By PAUL WELITZKIN in New York | China Daily | Updated: 2017-04-22 10:07

Mexico's avocado exports to China rise

A farmer loads fruit boxes with avocados onto a truck at an orchard in the municipality of Uruapan, Michoacan State, Mexico. AFP

Chinese consumers are developing a taste for avocados and officials in Mexico, the world's largest producer, said China is a market ripe for growth-as Mexico may be facing possible policy changes by the Trump administration that could affect avocado trade with the United States.

"Exports of avocados from Mexico to China have substantially increased in recent years. Although total volumes remain small, the growth rate is amazing," said Ramon Paz of the Association of Producers, Exporters and Packers of Avocados from Mexico.

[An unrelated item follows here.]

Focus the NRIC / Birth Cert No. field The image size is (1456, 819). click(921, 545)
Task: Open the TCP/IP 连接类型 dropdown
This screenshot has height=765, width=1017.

"We exported 470 metric tons in the 2012-13 season and it jumped up to 11,000 tons in the 2015-16 season," he said.

Clement Mougenot, the research director at Daxue Consulting in China, said that Mexico's avocado trade with China will continue to increase.

"Volumes are growing year after year and we do not expect the trend to slow down for the next 5-10 years if the Mexican avocado association can work out a marketing strategy similar to New Zealand kiwis to help Chinese consumers develop a taste for the avocado in general," he added.

Most Mexican avocados are shipped by sea to China, according to Mougenot.

"It takes around 20 to 50 days through shipping and the cost through sea shipment is much lower than air shipment," he said.

"The main ports of entry are Shanghai, Shenzhen, Guangzhou and Hong Kong."

While China's growth rate for avocados is increasing, there is some nervousness in the Mexican agriculture community as US President Donald Trump considers proposals like a 20 percent tariff on imports from Mexico. Association of Producers spokesman Paz said that the avocado trade between the US and Mexico would still thrive.

"We believe that even if tariffs were imposed on avocados from Mexico (to the US), we would continue exporting big volumes to this market, merely because there is no substitute to Mexico," he said.

"We are the only supplying country that can offer the huge amounts demanded in the US and the only one able to do it during the 52 weeks of the year," he said.

Paz said Mexico has a profitable market in the US, thanks to the North American Free Trade Agreement.

"We shipped 860,000 tons in the 2015-16 season and expect to ship around 800,000 tons in the current 2016-17 season. This represents around 80 percent of the US market consumption," Paz said.

Mougenot said that in China avocados are quite popular in big cities and that the market is developing, as consumers become more aware of the fruit. Despite their green color and taste, avocados are not a vegetable but a fruit or single-seeded berry.

"Restaurants and fast-food chains are also adding avocado to their menus," he said, noting that Yum China, the company behind Pizza Hut, Taco Bell and KFC (the leading brand of fast food in China with 7,200 stores) have menu choices with avocado.

Mougenot said very little of avocado demand is met by local growers in China.